Me: My molar with the crown on it has been really sore, and it's loose! I can wiggle it!

Dr. Yu: Stop wiggling it! Take (ibuprofen) and don't chew on that side. I'll be back next Wednesday.

Me: I have an appointment for Thursday. Actually I've been taking vicodin and ibuprofen and I can't bite down on it. But I'll stop wiggling.

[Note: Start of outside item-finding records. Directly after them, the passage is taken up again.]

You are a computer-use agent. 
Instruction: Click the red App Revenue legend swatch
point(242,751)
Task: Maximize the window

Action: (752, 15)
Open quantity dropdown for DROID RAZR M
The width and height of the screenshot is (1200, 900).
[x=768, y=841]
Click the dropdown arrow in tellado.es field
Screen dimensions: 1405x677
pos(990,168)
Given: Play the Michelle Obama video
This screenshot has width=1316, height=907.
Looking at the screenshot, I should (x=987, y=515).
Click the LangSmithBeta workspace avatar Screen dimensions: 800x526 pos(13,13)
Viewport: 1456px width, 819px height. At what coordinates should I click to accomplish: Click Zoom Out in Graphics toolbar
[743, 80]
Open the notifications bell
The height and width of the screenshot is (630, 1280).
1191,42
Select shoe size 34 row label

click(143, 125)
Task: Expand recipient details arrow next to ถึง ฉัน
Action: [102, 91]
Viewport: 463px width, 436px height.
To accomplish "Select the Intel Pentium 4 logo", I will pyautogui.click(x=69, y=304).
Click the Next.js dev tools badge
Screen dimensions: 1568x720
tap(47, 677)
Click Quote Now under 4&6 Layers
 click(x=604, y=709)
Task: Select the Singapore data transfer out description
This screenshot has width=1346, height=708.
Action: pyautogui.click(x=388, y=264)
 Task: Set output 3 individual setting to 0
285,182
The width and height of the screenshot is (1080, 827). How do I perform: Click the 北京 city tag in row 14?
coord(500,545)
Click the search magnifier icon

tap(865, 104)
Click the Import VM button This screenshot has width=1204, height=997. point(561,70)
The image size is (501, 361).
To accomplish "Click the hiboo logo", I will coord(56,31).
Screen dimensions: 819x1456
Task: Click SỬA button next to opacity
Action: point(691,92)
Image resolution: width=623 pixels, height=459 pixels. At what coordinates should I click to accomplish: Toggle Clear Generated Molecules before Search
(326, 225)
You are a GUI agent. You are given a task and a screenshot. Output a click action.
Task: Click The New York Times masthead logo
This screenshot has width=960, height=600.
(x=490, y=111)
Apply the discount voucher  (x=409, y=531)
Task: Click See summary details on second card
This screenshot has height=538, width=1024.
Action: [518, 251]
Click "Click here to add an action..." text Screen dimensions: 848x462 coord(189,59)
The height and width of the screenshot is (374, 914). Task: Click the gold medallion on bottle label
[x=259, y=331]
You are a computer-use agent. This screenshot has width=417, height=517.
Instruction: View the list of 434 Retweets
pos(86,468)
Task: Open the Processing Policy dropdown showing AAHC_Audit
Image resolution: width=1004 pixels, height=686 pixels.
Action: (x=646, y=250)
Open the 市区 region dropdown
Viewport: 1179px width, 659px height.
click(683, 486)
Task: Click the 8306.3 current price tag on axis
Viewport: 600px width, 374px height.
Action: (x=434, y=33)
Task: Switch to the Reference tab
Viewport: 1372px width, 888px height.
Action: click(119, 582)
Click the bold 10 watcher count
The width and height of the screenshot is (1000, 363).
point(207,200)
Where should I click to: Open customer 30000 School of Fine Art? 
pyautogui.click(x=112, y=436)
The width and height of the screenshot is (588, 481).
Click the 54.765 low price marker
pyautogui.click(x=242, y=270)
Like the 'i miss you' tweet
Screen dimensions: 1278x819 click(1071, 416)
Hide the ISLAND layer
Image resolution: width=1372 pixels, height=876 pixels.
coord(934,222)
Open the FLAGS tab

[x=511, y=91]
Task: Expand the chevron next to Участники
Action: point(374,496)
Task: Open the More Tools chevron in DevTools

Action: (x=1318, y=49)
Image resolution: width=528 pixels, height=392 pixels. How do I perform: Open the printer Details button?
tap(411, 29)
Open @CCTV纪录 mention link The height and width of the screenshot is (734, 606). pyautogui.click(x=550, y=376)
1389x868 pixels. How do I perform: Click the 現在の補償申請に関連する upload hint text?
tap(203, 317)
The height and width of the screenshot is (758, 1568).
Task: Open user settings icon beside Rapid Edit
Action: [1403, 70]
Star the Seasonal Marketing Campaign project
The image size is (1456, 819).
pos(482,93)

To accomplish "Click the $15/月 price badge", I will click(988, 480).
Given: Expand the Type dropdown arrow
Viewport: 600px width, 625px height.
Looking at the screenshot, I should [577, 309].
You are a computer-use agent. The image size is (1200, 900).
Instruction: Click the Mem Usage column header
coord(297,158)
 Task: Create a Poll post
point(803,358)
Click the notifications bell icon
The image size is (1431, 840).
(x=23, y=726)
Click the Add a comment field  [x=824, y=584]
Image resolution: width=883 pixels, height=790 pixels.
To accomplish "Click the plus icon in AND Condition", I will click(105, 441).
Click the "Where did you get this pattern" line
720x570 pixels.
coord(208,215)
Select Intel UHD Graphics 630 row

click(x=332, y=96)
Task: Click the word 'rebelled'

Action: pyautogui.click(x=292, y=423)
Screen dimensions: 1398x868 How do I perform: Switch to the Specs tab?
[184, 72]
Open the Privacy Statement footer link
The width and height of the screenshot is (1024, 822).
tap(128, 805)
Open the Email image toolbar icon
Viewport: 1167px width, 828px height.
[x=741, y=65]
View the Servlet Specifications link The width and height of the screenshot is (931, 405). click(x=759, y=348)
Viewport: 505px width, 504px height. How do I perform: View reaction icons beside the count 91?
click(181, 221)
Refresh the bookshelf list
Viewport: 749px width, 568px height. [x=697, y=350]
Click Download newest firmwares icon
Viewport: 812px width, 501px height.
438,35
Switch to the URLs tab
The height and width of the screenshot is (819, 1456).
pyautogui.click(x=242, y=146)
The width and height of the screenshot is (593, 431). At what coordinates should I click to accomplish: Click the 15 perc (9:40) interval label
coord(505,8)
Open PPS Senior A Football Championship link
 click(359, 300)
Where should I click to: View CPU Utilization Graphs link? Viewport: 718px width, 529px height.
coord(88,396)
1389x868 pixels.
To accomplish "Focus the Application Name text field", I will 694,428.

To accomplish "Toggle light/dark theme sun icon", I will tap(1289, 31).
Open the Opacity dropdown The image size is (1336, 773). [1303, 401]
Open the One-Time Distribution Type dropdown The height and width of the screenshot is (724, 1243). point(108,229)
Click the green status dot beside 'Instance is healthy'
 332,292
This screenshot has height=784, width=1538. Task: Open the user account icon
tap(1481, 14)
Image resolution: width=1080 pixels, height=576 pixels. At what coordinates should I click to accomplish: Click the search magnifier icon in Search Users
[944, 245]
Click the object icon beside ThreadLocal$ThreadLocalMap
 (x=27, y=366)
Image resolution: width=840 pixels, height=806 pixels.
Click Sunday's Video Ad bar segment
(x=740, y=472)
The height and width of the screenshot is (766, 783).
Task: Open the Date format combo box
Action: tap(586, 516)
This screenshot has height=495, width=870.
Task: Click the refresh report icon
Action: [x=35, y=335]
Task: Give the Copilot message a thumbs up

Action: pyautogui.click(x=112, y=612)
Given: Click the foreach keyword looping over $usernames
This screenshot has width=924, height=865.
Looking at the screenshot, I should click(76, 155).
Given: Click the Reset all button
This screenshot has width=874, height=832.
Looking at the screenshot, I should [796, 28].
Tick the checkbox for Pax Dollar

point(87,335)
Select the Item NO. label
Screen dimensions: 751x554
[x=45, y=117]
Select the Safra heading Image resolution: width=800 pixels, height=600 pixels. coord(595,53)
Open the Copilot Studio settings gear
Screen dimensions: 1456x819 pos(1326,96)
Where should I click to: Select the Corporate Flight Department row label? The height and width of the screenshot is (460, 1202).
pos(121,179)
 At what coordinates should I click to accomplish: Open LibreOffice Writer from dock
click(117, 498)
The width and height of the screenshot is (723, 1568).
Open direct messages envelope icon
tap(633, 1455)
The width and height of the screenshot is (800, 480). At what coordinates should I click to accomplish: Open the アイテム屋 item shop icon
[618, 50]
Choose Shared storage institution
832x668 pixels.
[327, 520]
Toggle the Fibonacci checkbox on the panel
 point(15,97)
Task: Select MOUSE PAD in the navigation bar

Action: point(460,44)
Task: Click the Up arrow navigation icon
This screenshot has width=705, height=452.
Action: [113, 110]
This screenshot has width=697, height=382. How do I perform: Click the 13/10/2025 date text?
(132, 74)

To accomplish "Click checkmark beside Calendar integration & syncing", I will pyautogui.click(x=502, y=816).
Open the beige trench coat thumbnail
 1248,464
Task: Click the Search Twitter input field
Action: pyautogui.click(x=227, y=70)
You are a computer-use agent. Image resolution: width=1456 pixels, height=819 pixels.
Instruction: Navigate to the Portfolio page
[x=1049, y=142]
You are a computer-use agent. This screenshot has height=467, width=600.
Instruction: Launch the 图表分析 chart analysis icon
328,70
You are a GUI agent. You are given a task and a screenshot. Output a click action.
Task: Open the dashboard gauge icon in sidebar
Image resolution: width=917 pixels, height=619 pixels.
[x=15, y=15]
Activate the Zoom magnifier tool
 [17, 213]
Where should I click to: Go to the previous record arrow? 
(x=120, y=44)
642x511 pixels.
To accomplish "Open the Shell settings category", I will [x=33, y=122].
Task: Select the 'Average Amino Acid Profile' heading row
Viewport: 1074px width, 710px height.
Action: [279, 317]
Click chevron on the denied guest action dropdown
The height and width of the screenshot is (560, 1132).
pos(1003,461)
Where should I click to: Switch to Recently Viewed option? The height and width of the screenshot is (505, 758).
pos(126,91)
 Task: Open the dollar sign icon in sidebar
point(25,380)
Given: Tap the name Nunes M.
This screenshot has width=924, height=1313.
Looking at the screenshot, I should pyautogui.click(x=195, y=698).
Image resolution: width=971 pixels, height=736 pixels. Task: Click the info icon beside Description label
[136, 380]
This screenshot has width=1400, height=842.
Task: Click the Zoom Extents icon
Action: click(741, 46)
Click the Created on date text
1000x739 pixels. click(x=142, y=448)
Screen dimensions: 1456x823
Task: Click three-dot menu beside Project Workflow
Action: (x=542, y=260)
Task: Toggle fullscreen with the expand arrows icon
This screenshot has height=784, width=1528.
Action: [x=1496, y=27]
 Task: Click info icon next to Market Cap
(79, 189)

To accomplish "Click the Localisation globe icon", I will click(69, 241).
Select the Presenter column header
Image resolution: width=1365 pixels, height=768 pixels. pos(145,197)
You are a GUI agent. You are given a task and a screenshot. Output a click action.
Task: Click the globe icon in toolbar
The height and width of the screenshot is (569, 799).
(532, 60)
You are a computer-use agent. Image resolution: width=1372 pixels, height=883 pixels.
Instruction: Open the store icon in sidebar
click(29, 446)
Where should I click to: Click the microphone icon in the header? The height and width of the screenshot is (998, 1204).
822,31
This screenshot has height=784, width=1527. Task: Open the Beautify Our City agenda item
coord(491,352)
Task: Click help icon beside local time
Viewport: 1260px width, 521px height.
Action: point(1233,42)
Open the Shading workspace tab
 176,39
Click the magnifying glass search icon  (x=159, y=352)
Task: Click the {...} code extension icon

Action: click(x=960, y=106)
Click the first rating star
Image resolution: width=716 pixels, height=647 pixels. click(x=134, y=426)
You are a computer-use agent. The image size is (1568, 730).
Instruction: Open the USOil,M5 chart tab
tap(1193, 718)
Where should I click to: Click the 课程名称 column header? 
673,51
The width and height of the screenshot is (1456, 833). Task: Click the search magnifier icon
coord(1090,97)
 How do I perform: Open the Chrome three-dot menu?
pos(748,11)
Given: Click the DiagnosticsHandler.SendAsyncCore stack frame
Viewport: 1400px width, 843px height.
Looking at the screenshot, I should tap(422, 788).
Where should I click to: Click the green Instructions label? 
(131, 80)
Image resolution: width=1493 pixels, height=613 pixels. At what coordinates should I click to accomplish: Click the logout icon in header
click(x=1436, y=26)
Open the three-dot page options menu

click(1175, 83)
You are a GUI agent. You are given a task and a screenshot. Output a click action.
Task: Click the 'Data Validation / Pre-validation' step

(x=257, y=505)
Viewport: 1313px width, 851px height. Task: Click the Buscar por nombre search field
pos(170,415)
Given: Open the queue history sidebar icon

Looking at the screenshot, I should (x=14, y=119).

So at least there was some therapeutic benefit to the call. She took x-rays only a month ago and nothing was wrong then, so she thinks the tooth has just been pushed around too much by the night guard (which I've ceased wearing). But if I keep up the wiggling I'm sure I'll have the darn thing out in another day or so. It's a gold crown...hmmm...the dentists don't work on Saturday but I'll bet the pawnshops are open.

Thursday, August 07, 2008

Since we're on the topic

of health and run-ins with vets and doctors and dodgy dentists, I can announce that my blood pressure is 102 / 70. Not too bad. I wonder what it was when I was training for the NCAC ride. I need a new Event. Or something.

Kato update


I just talked to the vet and she says K is doing fine, though not especially happy about his urethral catheter and Elizabethan collar. He had a pretty big blockage but she said it looked like I'd caught it almost immediately after it happened...his kidney levels and so forth were still normal. Phew. I'm glad Kato waited until I got back from my vacation to have a health emergency. While my roommate is a CNA, I wouldn't expect him to monitor the kitty quite that attentively unless I let him know ahead of time that he needed to watch for something.

What's next?

(Kato, relaxed and making air biscuits, a few months ago)
I don't know if I want to know what's next, actually. My tooth is much better today after a night of no mouthgard...amazing that it could be so painful and then almost fine (I can almost chew on it again!). Whatever I would have spent on the extra dental visit will now go toward Kato's vet bill though. Last night he was sitting forever in his litter box without 'results' of any kind, and he kept getting back in again, still without success. He's never had this problem before but I know cats (especially boys) are prone to this trouble, what with their little ductworks being so little, and that it is very serious. So this morning everyone was packed in his / her respective carrier and taken to the vet. Ripley had her 14-week checkup and next round of booster shots and was pronounced healthy; Kato's bladder was the size of an orange, the vet said, and he'll be staying at the vet overnight for maybe two nights (though I'm hoping he doesn't have to stay two...it's not exactly a cheap motel). He has to be anesthetized for the, er, procedure that will unblock him. Vet said I caught it early. He wasn't showing any other symptoms of illness--no fever, no vomiting--just obviously uncomfortable.

Wednesday, August 06, 2008

Owwww charlie


I wish Rite Aid carried these. I think they'd work a bit better than what I'm using and the ad suggests that even little children like them. I'm having some kind of dental adventure mystery that won't begin to be solved until tomorrow at 1:45. I haven't experienced this level of pain since the morning after my knee surgery. Though I seem to be still able to blog about it and think of things to which it compares (Dustin Hoffman vs. Laurence Olivier in "Marathon Man" comes to mind) so it can't be all that bad. The toothache drops must be kickin' in.

Sunday, August 03, 2008

More than the sum of our chromosomes

My first thought as I read this NY Times op-ed, "The XY Games" was resentment for the sexism behind the requirement that female athletes have to prove they are sufficiently female. As the author of the article points out, merely testing for the presence of a Y chromosome is inconclusive. It seems like the difficulty and scandal in screening out all the performance enhancing drugs and blood doping makes trying to figure out for sure who's genetically male or female not so relevant. The Greeks had an Olympic gender test too lest any girls try to sneak in. Change is a long time coming. If an athlete who knows inside he's male wants the gold so bad that he's willing to sacrifice his male privilege on the altar, goddess bless him.